Word Embeddings - Comprehensive Notes
Recap
- Raw count vectors
- PMI - PPMI
- Weighting / Laplace smoothing PMI
- Syntax-based co-occurrences
- tf-idf
- Cosine similarity
From Sparse to Dense Vectors
- Co-occurrence matrices in reality have a large number of words.
- For each word, tf-idf and PPMI vectors are:
- Long (length ∣V∣ = 20,000 to 50,000)
- Sparse (most elements are equal to zero)
- Techniques exist to learn lower-dimensional vectors for words:
- Short (length = 50 to 1000, usually around 300)
- Dense (most elements are non-zero)
- These dense vectors in a latent space are called embeddings.
Learning Embeddings (Dense Vectors)
- Two main types of models:
- Count-based models
- Distributed semantics models
- Predictive models
Count-Based Models
- Compute statistics of how often a word co-occurs with its neighbor words in a large text corpus.
- Then, map these count-statistics down to a small, dense vector for each word.
- Count-based models learn vectors by doing dimensionality reduction on a term-context matrix.

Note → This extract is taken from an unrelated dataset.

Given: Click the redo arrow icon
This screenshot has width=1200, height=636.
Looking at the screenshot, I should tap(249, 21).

- The term-context matrix contains information on how frequently each “word” (rows) is seen in some “context” (columns).
- They factorize this matrix to yield a lower-dimensional matrix of words and features, where each row yields a dense vector representation for each word.

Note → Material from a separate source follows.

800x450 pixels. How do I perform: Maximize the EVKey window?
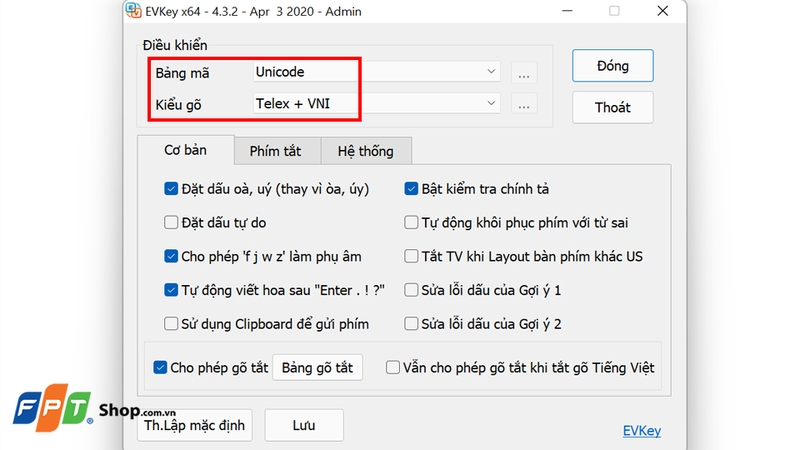[614, 11]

Specific Count-Based Models
- Singular Value Decomposition (SVD) 🡪 Linear algebra
- Latent Semantic Analysis (LSA)
- GloVe (Pennington, Socher, Manning, 2014)
Predictive Models
- Directly try to predict a word from its neighbors in terms of learned small, dense embedding vectors (considered parameters of the model).
- Neural-network-inspired models:
- word2vec (Mikolov et al., 2013)
- FastText (Bojanowski et al., 2016)
Analogy Using Cosine Distance
- Espresso and cappuccino are close in the vector space according to cosine distance.
Singular Value Decomposition (SVD)
- Any rectangular w×c matrix X can be expressed as the product of 3 matrices:
- X=USVT
- U: a w×m matrix where the w rows correspond to rows of the original matrix X, but the m columns represent a dimension (feature) in a new latent space.
- S: diagonal m×m matrix of singular values expressing the importance of each dimension (feature).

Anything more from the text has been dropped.